Doug Olson's classic, spared from the flames, is featured in Sunday's Cruisin' Classics Show and Shine

Doug Olson got the surprise of his life a couple of months ago when he stopped at the Eastway ESSO gas station in his immaculately restored 1967 Chevy shortbox stepside pickup.

He had no sooner rolled into the lot when flames started shooting out from under the hood.

As fate would have it that April 28 day, Austin Campbell was there at the same time, fuelling up his vehicle, and saw what was happening. He quickly grabbed the fire extinguisher hanging next to the gas pump and used to extinguish the flames.

“I slammed on my brakes, turned the truck off and lifted up the hood and as I did that two young guys with a fire extinguisher were right there,” said Olson.

Olson, who spent hundreds of hours with his garage buddies bringing that truck back from gutted teardown stage to showroom quality, said if not for their quick thinking, he would not have the truck anymore.

“The fire was going for about a minute but it felt like an eternity,” said Olson.

The damage was limited to a couple of vacuum lines and a few hoses, electrical wires, distributor but it could have been a complete writeoff.

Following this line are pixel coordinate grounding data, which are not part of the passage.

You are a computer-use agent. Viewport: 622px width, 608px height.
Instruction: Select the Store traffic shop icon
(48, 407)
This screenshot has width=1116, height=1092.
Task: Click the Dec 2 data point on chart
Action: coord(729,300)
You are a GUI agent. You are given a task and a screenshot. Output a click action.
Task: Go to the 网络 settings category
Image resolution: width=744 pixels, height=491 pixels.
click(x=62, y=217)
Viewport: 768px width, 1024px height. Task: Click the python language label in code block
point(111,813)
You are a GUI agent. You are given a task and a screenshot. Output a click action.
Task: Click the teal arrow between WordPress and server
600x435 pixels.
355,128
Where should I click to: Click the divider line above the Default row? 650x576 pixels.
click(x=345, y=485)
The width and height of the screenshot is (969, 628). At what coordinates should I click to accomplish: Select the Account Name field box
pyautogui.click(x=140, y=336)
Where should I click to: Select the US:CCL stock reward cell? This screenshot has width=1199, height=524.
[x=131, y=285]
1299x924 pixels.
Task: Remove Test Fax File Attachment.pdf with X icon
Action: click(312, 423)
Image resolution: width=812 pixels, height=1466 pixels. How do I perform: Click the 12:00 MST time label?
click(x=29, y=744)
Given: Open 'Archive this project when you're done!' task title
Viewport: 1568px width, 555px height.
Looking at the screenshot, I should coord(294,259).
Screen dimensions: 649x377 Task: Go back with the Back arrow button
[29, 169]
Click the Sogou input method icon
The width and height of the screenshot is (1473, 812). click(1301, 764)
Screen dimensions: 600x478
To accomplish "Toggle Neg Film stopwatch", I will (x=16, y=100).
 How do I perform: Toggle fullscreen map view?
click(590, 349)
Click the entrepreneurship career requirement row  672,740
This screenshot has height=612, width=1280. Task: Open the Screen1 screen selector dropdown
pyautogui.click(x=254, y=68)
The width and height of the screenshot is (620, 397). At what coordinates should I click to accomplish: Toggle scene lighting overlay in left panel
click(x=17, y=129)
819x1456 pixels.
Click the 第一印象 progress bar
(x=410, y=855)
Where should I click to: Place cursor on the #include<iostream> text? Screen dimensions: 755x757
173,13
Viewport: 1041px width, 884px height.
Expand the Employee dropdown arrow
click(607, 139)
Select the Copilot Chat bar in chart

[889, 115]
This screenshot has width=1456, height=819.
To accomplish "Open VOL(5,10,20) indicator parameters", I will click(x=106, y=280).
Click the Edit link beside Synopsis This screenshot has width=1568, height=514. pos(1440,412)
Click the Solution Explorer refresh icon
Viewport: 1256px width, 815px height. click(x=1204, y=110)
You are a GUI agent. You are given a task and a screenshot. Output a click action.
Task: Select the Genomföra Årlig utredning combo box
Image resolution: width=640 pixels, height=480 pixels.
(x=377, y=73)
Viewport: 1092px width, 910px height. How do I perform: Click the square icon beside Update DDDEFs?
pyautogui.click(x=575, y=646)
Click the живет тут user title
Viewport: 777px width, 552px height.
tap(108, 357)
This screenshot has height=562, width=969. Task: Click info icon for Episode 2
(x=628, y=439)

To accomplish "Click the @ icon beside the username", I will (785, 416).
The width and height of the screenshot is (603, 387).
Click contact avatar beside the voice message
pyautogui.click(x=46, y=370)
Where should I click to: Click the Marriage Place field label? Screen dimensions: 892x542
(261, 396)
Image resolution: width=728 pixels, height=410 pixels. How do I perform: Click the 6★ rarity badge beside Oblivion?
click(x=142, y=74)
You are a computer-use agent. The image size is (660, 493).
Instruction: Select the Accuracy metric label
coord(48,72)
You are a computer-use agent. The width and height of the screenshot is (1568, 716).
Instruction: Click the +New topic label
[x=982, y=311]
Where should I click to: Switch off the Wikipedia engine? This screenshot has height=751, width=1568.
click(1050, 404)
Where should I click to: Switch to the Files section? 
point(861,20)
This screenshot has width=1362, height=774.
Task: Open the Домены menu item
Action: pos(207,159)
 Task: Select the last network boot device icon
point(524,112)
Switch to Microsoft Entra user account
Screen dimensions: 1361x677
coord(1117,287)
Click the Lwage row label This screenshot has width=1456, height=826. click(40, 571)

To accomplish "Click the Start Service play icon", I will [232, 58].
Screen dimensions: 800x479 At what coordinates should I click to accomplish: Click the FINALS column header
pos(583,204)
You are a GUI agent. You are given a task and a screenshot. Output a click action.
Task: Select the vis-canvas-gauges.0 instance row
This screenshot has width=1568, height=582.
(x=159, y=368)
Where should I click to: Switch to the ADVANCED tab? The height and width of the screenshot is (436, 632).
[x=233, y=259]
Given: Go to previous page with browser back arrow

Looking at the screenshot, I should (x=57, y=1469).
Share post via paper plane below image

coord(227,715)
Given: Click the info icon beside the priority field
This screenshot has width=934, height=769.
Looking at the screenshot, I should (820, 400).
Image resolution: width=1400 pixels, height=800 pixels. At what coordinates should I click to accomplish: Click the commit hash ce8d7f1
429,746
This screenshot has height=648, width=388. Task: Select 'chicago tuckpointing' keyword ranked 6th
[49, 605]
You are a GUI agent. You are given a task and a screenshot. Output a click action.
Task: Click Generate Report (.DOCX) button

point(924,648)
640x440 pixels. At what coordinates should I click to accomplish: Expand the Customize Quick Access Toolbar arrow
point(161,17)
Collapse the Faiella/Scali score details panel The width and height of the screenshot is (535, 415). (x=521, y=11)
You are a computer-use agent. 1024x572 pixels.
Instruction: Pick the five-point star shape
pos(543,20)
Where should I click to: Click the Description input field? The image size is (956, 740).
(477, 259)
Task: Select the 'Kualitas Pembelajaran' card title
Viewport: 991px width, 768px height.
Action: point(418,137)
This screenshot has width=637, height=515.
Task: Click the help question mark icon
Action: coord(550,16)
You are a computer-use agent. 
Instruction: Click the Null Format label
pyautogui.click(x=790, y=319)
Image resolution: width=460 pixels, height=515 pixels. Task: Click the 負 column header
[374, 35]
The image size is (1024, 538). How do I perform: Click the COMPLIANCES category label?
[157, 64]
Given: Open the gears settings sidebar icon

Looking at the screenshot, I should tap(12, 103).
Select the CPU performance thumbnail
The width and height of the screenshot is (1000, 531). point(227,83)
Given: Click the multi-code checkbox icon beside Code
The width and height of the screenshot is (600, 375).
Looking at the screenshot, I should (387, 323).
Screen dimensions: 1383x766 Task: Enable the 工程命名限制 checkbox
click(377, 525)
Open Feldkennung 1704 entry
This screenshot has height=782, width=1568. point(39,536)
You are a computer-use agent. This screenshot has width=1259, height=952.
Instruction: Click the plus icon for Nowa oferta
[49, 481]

Olson wanted to reward Campbell and his buddy for being there to help but they said all they wanted was for him to fix the truck, which he did.

“I would have given him a kidney,” laughed Olson. “They really saved me.”

Olson figures he cracked a fuel line struggling to put on a fuel filter, which was putting up some resistance. He’d changed the fuel lines a year ago. He’d been driving the shiny green truck for a month when the fire happened.

Father's Day

Olson is vice-president of the Cruisin’ Classics car club and with this being Father’s Day weekend coming up, there’s no shortage of activities to attract the city’s car buffs.

Last year’s Show and Shine at Lheidli’ T’enneh Memorial Park was a rainy day., which knocked the car count down to a couple hundred. But Sunday’s forecast is calling for suny skies and a high of 17 C and that should bring out the usual turnout of between 300 and 400 vehicles and thousands of spectators for the show, which runs from 10 a.m.-3 p.m.

There is no admission charge. Vehicle owners pay a $15 fee to be part of the display and be eligible for trophies.

Olson likes to build his own cars and trucks and has seven classics that he’s done most of the work on, including a 1970 Plymouth Barracuda and a 1969 Camaro convertible, the same car he drove he was a teenager. He also has a 1969 Chev K-10 4X4 and is working on a ’56 Ford pickup that’s not yet driveable.

“I like my trucks,” he said.

On Sunday, Olson’s dad plans to show up in a ’71 Ford 4X4 and his son also wants to make it to be at the park to display a ’73 Pontiac LeMans. That all hinges on him fixing the signal lights in time.

Olson, 48, operates the Tano Fuel gas station on the Lheidli T’enneh reserve at Shelley and also owns Triple-D Trucking, a tilt-bed tow-truck operation that’s delivered more than a few project cars to people’s restoration garages.

The Cruisin’ Classics will be staging their annual Prince George senior’s home, which starts Friday at noon. They’ll start lining up on along Fourth Avenue at Ottawa Street Friday morning at about 11.

On Saturday, between 30 and 40 classic vehicles will gather at the UNBC parking lot at 9 a.m. for another parade through the city. They’ll head north on Foothills Boulevard and take a roundabout route to the Northern Lights Estate Winery on Pulpmill Road, also stopping at the Central BC Forestry and Railway Museum on the way back to downtown to the Prince George Senior Secondary School 50th reunion at the Coast Inn.

Correction: This story has been updated with the correct cost for owners to display their vehicles.